■ SOURCE PASSAGE ■
+++++
The language was reminiscent of a happier time before the credit crunch and brewing economic devastation closed the book on most such mergers. Merck’s boss, Dick Clark, called the agreed deal to acquire Schering-Plough, which was announced on Monday March 9th, a “transformational event.” He then expounded on the “strategic sense and … exceptional promise” on offer. Fred Hassan, boss of the rival American pharmaceutical giant, perhaps mindful of appearing triumphalist as the world wobbles, chipped in with a more sober vision of a “leading company” that will be “well positioned.”
Perhaps Mr. Clark could be forgiven his exuberance. The deal is a (mostly) bright spot amid a global corporate landscape of bankruptcy and retrenchment. Merck will pay $41 billion for Schering-Plough, with the total made up partly of shares, $9.8 billion from cash reserves and another $8.5 billion prised from the clutches of a bank, JPMorgan. Although credit has dried up almost everywhere else, drug companies, with their cash reserves and healthy revenues, can still call on the banks. Last month Pfizer, another American drug company, was able to count on bank loans to assist in its $68 billion acquisition of Wyeth.
+++++
■ INFORMATION SHOWN ■
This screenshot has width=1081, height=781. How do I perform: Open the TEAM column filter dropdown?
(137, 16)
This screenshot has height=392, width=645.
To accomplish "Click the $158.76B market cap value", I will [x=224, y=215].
+++++
■ TASK TO COMPLETE ■
Answer these from the passage on Merck's deal for Schering-Plough:
1. On what day was the agreed deal announced?
2. How much of the $41 billion price comes from Merck's cash reserves?
3. What did Pfizer pay to acquire Wyeth?

■ SOLUTION TO THIS TASK ■
1. Monday, March 9th
2. $9.8 billion
3. $68 billion